B-cell-directed therapies in systemic lupus erythematosus.

OBJECTIVE: Owing to their ability to promote the onset and flares of systemic lupus erythematosus (SLE), B-cells are now established as key players in the pathogenesis of the disease, and, therefore, have become a major therapeutic focus in SLE. In this article, we review the literature on B-cell-directed therapies for SLE focusing on B-cell depletion, B-cell tolerance, costimulatory signals, and cytokines that affect B-cell survival and activation.
METHODS: The clinical trials reviewed in this article were accessed from the PubMed database (www.pubmed.gov) and Clinical Trials database (www.clinicaltrials.gov) through an English language search of the literature published between January 2002 and March 2007. Keywords included the following terms: B-cells, SLE, and therapy.
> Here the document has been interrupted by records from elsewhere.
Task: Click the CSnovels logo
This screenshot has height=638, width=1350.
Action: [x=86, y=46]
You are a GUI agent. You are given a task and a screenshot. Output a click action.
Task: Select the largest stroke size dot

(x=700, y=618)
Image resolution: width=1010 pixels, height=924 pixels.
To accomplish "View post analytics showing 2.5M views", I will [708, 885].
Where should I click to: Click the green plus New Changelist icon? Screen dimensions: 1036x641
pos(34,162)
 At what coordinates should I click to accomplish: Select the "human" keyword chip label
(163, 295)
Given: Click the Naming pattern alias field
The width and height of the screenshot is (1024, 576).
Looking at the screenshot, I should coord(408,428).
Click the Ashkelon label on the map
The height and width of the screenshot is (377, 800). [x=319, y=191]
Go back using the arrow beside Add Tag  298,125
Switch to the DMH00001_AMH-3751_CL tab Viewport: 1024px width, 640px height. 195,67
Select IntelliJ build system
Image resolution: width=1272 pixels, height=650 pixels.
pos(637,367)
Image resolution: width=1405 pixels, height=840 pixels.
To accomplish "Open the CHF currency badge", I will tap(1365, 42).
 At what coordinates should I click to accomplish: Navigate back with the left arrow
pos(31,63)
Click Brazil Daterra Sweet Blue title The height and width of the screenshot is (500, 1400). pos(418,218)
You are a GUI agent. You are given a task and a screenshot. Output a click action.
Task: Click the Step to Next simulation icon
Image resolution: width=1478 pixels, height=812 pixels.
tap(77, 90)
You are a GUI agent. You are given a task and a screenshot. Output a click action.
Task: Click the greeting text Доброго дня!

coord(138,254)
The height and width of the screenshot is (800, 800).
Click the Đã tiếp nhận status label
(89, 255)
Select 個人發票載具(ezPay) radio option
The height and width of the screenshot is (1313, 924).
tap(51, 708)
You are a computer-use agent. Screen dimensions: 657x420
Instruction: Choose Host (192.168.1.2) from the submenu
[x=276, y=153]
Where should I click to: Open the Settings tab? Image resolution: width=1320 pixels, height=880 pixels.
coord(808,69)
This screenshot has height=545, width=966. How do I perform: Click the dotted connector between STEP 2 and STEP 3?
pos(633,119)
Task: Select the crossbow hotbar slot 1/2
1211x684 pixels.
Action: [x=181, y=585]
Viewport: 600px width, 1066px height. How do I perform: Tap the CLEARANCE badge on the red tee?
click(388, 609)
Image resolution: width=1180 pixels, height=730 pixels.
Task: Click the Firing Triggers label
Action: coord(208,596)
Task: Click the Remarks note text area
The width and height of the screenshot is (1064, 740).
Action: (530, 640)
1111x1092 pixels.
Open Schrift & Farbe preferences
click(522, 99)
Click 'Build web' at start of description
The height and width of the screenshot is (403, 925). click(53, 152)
RESULTS: Seventeen completed clinical trials enrolling 973 patients and 5 ongoing studies with anticipated enrollment of 785 patients were reviewed. Novel SLE therapies that target B-cells directly or indirectly were included. B-cell-depleting therapies with the monoclonal antibodies rituximab and epratuzumab have shown good therapeutic results. On the contrary, the well-studied B-cell tolerogen LJP 394 has not demonstrated much clinical benefit. Studies targeting costimulatory pathways have shown variable results; clinical trials with anti-CD40L antibody were terminated because of thromboembolic events, whereas studies targeting the B7-CD28 pathway seem promising. Anticytokine agents against B-lymphocyte stimulator (BLyS), interleukin (IL)-10, IL-6, and interferon alpha (IFN-alpha) are the newcomers that need further evaluation in the treatment of SLE.
CONCLUSIONS: Progress in technology has led to the variety of B-cell-directed therapies. In contrast to general immunosuppressants, novel treatments that interfere with specific aspects of B-cell functions create the possibility of developing targeted therapeutic approaches for specific subpopulations of lupus patients.